Secure Connection Failed

An error occurred during a connection to forums.freebsd.org. PR_END_OF_FILE_ERROR

    The page you are trying to view cannot be shown because the authenticity of the received data could not be verified.
    Please contact the website owners to inform them of this problem.

Learn more…
------------------------------


----------



## rootbert (May 5, 2020)

seems like your VPN provider is trying to intercept your https connection!


----------



## stream (May 6, 2020)

Not sure I understand why the VPN would block access to the FreeBSD forum.  Besides.  I can access the FreeBSD main site just fine, and just about all the locations I have tried. 
 This problem only seems to be with FreeBSD forum.
Also, I've tried many online suggestions- such as turning off hardware acceleration in Firefox, creating new profiles. None of those work- only VPN hack seems to work.

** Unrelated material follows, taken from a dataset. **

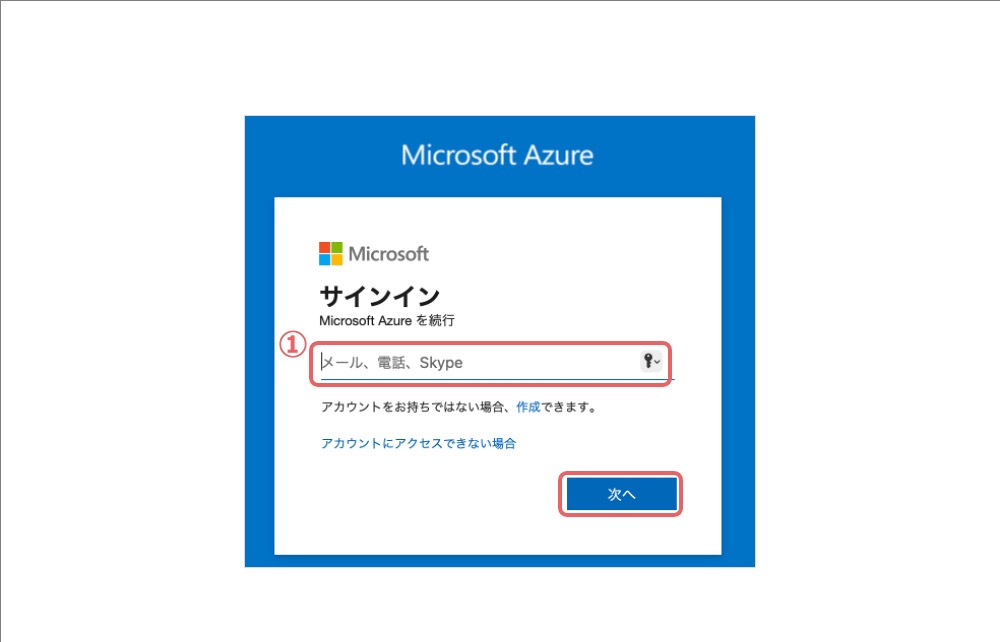Click the password manager key icon
The width and height of the screenshot is (1000, 642).
648,361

I wonder if FreeBSD forum maintainers can work with Firefox to get an exception or whatever. Please advise.


----------



## SirDice (May 6, 2020)

The issue isn't with Firefox.


----------



## rootbert (May 6, 2020)

it is neither a problem with FreeBSD forums nor with Firefox. Firefox is damn right in warning you when a connection is trying to be intercepted. Talk to your VPN provider, they should fix it. Or maybe try chromium


----------



## stream (May 7, 2020)

Finally, I was able to fix this problem. It is a Firefox issue.
In the Firefox Network Settings- Check the Auto-detect proxy detect, and Enable DNS over HTTPS.  Note that some other online forums suggested the exact opposite.
So I'd recommend trying out all options.

Enabling the proxy and DNS  seem to work- at least it allows me to get to this forum, and close out this thread.


----------



## SirDice (May 7, 2020)

stream said:


> It is a Firefox issue.


It's not.



stream said:


> In the Firefox Network Settings- Check the Auto-detect proxy detect, and Enable DNS over HTTPS.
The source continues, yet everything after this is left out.